[Reviewed by Peter Marks]
Limited budget. Limited equipment. Limited time. Greece’s Proxies did not view these as constraints but rather obstacles to be overcome. Their music displays a furious level of creativity and what’s more they had innovation in their blood. I said had due to the band being gone since 1994; this debut is from 1983 and it finds them working out their sound wonderfully. There is just something about work from this era that stands out when compared to anything else, in the case of Proxies (who formed in 1978) it comes through in how they arranged their tunes. They preferred to take a brighter, more optimistic tone in what they wrote and this was in stark contrast to the prevailing wisdom of the time.
Things were by and large a bleak, monotonous affair on the radio at the time. The emphasis was on stripping all the humanity out of what you were doing; lots of dour souls in raincoats and wide-shouldered suits. People seemed afraid to do much of anything besides wait for the world to end, plenty of dandy lads in makeup sporting a decidedly sad outlook about things.
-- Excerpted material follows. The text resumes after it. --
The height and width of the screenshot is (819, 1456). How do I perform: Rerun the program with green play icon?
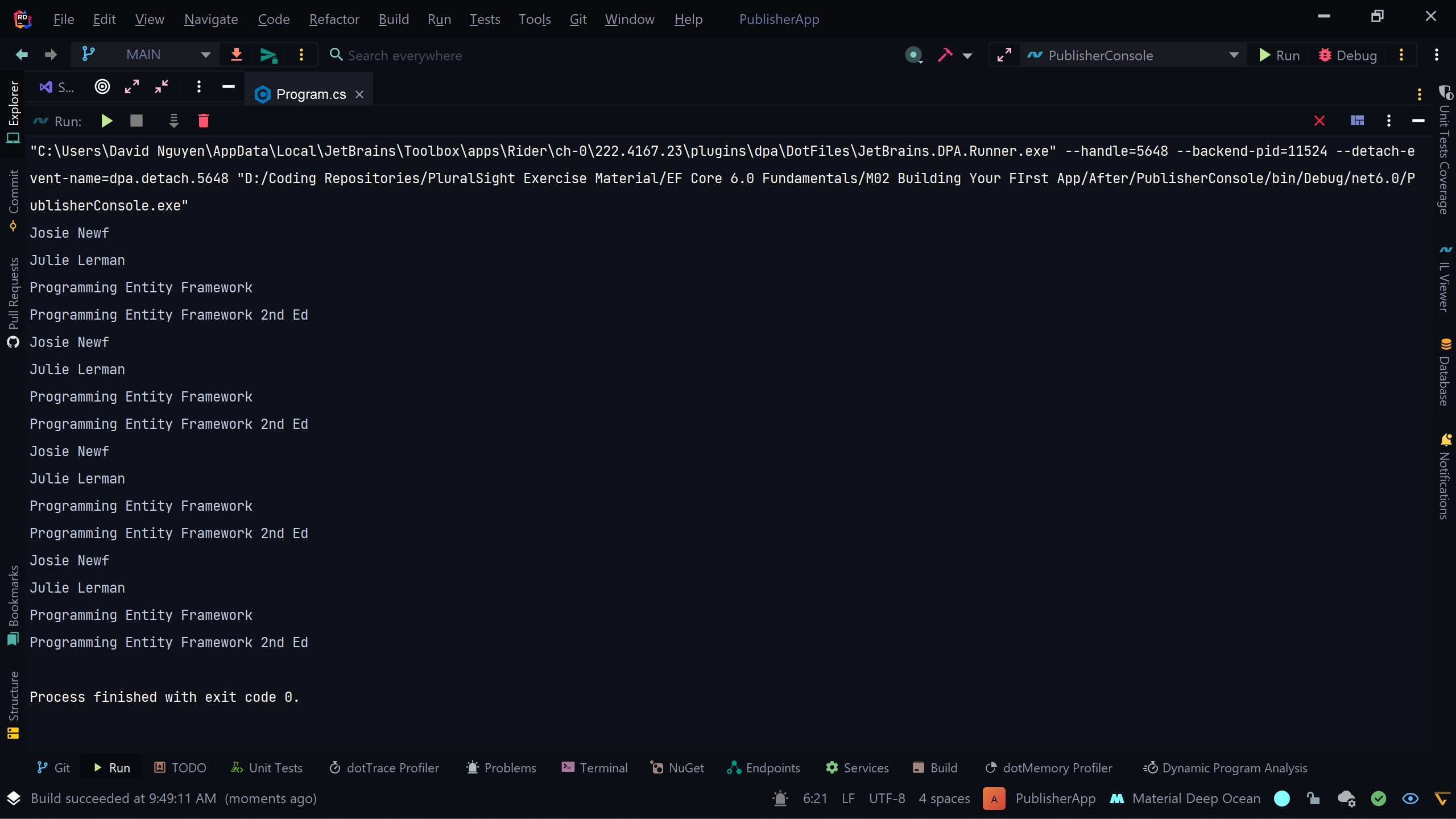pos(106,121)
This group did not share that sense of despair but then they weren’t aiming for chart success, if you read through their biography they could have very well wound up being consumed by leering executives and their shiny shiny hair. As luck would have it, they were spared this fate. I doubt any of us would be hearing this record if they’d gone with EMI; the vaults would have swallowed ‘Groovin’ Over Beirut’ up completely.
Proxies celebrated the everyday interactions between people, they especially enjoyed a good love song. “Something Went Wrong” jumps right out of the pack here with excellent guitar work and rather inventive keyboards; you can tell it is played manually, no fancy sequencing here and definitely no digital overdubs. I’d imagine there was a fair amount of cursing that went on as tapes were spliced and re-wound in order for more to be added to each layer. Something else which may surprise you is that the band didn’t ape the bigger names of the time as was all too common then. They don’t sound like Depeche Mode, The Human League, ABC, Soft Cell or New Order. In fact, the only other formation out there they even bear a passing resemblance to would be another bunch of under the radar renegades: Drinking Electricity.
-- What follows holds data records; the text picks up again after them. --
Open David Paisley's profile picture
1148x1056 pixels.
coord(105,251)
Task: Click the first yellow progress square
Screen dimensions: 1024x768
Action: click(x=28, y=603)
“Little Lorrane” is so bloody catchy it ought to be locked up! An ode to their own personal Lolita? We’ll just never know but while I’m pondering it let me take a moment to illuminate one other feature to this particular issue of ‘Groovin’ Over Beirut’ which should seal the deal: there are six additional songs included this time around which were not on the original pressing. You can tell that things were changing rapidly in Proxies’ word, a little too rapidly for their drummer who left not long afterwards in 1984. “Colour Town” is precisely what the title implies, it bursts out of the cage (hi Martin!) with hooks and melodies by the armload; “Ecstacy” brings them to us riding a massive beat and dispensing heady clouds of synthetic confectionery.
For every bunch of kids who think they know what the 80s were about there’s material like this to silence their chatter. This is why people remember the decade so fondly, there were no limits to expression and bands such as Proxies took advantage of this landscape to produce what appealed to them and no one else. There’s no compromise to be heard here just walk those boots out on the floor and groove.